*** Opening The data ***

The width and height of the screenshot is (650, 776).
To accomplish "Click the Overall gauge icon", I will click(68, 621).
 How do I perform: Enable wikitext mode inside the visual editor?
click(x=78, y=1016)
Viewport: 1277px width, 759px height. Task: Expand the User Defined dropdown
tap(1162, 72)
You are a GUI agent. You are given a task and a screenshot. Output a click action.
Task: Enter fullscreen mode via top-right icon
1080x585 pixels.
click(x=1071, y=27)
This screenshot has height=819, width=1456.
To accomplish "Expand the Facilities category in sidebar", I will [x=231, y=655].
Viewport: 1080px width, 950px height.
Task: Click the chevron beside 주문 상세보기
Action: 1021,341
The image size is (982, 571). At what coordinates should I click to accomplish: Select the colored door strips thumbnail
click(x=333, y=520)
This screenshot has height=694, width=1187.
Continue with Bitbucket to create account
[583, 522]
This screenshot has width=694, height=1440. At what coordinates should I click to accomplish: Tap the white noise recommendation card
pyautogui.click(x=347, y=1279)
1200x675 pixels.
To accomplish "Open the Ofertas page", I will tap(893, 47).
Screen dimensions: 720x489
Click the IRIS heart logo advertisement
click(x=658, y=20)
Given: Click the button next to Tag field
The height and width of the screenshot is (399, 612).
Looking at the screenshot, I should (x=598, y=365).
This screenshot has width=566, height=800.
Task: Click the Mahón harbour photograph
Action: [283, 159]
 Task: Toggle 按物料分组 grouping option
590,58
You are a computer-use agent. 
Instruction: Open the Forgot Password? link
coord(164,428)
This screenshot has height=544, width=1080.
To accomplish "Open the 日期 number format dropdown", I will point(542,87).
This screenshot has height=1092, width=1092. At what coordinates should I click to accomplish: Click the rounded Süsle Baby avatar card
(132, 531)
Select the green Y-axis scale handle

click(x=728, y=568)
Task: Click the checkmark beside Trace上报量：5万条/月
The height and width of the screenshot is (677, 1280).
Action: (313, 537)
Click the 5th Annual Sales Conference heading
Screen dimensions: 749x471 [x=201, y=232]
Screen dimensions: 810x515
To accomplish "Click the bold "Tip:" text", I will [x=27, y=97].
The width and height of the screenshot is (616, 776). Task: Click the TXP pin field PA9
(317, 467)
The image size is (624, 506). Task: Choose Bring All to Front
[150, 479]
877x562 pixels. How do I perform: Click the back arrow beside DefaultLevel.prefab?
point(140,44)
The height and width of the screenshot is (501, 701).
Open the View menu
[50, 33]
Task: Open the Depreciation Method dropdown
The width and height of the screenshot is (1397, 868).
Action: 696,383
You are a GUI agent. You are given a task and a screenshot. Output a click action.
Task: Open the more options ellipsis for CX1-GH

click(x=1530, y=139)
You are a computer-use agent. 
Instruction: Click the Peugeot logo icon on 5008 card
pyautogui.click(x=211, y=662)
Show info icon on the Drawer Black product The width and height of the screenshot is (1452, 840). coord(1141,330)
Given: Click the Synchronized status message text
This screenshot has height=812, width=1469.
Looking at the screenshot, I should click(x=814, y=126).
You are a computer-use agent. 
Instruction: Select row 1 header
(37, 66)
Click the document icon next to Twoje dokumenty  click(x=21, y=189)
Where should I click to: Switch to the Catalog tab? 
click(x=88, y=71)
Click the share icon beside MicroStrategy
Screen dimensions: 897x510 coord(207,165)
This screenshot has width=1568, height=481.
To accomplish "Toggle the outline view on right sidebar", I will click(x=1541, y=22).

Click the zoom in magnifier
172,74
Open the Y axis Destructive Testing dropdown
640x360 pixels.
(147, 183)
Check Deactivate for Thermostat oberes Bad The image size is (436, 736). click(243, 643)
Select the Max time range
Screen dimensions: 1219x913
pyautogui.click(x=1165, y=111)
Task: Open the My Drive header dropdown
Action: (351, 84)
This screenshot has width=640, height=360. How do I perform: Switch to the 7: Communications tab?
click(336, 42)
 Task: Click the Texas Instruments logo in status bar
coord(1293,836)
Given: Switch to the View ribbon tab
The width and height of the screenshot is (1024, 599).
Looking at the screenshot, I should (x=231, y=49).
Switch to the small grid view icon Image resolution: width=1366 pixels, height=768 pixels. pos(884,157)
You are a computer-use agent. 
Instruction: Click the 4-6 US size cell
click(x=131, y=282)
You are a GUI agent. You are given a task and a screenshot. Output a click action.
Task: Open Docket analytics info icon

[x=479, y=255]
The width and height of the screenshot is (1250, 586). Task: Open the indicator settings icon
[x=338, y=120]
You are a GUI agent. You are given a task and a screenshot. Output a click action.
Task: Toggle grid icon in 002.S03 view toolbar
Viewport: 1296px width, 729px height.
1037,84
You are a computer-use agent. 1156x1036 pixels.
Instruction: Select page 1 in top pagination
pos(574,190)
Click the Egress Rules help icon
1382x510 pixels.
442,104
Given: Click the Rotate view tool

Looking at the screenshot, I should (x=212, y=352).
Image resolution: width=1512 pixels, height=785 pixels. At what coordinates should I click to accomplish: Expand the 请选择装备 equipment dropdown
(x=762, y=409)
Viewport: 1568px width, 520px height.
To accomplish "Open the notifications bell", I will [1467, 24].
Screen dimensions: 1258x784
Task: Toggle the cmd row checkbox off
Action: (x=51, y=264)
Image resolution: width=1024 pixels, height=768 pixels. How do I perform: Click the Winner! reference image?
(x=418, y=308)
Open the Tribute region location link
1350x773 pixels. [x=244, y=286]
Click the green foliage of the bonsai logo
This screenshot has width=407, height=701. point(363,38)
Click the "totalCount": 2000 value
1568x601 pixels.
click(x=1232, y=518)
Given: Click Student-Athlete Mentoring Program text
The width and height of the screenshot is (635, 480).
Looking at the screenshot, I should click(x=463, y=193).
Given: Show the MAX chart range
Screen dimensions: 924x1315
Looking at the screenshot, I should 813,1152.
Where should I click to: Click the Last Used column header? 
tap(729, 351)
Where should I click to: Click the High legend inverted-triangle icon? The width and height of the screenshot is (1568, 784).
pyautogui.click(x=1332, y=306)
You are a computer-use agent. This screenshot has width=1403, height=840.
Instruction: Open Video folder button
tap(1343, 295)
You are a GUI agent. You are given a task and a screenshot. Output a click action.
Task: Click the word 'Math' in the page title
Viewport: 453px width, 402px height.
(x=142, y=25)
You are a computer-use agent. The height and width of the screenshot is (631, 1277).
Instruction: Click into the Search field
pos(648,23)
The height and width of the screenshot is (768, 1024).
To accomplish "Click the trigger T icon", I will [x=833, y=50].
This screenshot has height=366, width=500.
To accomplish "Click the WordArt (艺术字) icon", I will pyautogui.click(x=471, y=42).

*** Closing The data ***

Instructions to follow: In the records above, locate every line with the string "grid" and copy it.

Reply:
Switch to the small grid view icon Image resolution: width=1366 pixels, height=768 pixels. pos(884,157)
Task: Toggle grid icon in 002.S03 view toolbar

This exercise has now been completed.